Use specific field in inode to store information?

paragamritkar · 09-23-2011, 11:35 AM

Can we use any specific field in inode (VFS inode cache) of a file to store some information such as storing key of encryption for that file?
If possible then how?

Noway2 · 09-24-2011, 05:47 AM

Welcome to LQ Security.

In Linux, inodes are a data structure that is used to hold information regarding the file (e.g. location, permissions, access times, etc). As far as I know the structure is semi-fixed. The inode cache is an array of copies of the inodes where the inodes are indexed by a hashing function. By its nature the table would be rather volatile with data being read and written to the it continuously. In essence, it doesn't sound like a good place to store information, even if there were extra padded, or blank fields in the inode structure to store information. You would then have the complications of getting information into and out of the structure and this would need to be built into the kernel itself.

All told, it doesn't sounds like a very safe or efficient practice to me. Perhaps you could expand upon your theory?

Nominal Animal · 09-24-2011, 04:27 PM

If you need to store non-sensitive per-file information, consider xattrs.

Storing the key used to encrypt a file anywhere on the disk as-is is insecure.
You could store the public part of a public-private key pair into an xattr, however.

In userspace, you could write wrappers around the file I/O syscalls, to check for the encryption xattr, and if encrypted, ask a keyring manager for the corresponding key; if successful, your library would decrypt the file transparently. Encryption is of course possible too, but specifying which key to use is a bit of a problem unless the user only uses one key for encryption at a time. Without the library, and/or the key, programs can only access the encrypted contents. (Many tools will drop the xattr, though, so you do need to check that backups et cetera retain the public key in the xattr. Otherwise you cannot decrypt the file transparently, and even by hand is tedious since you need to try each of the keys you have to find the one that works.)
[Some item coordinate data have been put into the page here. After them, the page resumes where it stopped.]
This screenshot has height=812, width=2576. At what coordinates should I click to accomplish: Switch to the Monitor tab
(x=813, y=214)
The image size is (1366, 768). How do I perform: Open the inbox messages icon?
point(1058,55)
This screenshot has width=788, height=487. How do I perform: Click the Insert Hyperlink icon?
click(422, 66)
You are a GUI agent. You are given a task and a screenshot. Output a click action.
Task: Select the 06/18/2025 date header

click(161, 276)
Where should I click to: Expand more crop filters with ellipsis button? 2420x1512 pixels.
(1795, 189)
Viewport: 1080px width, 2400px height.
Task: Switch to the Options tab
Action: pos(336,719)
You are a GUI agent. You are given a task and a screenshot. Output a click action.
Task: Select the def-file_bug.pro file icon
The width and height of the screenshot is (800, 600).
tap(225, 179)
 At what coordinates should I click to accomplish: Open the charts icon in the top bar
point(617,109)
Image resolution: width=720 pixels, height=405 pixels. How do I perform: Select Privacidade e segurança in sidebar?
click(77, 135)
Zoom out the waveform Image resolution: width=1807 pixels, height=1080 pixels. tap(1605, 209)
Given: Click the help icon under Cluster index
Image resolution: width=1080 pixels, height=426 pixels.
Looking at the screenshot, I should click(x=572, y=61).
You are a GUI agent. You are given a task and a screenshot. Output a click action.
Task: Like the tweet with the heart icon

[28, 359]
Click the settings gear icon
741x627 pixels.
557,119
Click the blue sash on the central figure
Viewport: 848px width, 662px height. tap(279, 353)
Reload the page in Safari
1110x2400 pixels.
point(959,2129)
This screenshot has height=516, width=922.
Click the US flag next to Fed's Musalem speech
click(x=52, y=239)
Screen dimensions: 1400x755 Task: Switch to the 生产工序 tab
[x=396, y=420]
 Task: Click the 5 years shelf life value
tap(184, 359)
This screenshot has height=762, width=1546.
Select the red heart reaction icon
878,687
You can of course replace the library later on with a kernel module, which overrides the read and write vfs ops, if the file is/should be encrypted at open time, and then underlying fs supports xattrs.

Hope this helps.

paragamritkar · 09-28-2011, 10:38 PM

We can use xattr but it is quite transparent and there are many tools that can give you contents of those attributes.
We will be doing this as a inherent functionality to frequent context switch problem of user space utilities.
Our idea is basically:

The proposed Secure File System (SecFS), we will be providing file data security using cryptographic techniques in a transparent and convenient way. The proposed SecFS pushes encryption services into the Linux kernel space, mounting it between the virtual file system layer and underlying file system. After SecFS is integrated with the Linux operating system (OS), it enables OS to provide file data security as its inherent functionality. SecFS requires that the user creates a directory and name it with the prefix 'ecrypt' to store the encrypted file data, such as ecryptdir. Any directory on the system with the prefix 'ecrypt' will basically tells the system that the newly created directory will contain encrypted data. All files destined to be saved on this directory will be transparently encrypted on the fly without any user intervention. SecFS will be fully compatible with all underlying storage file systems.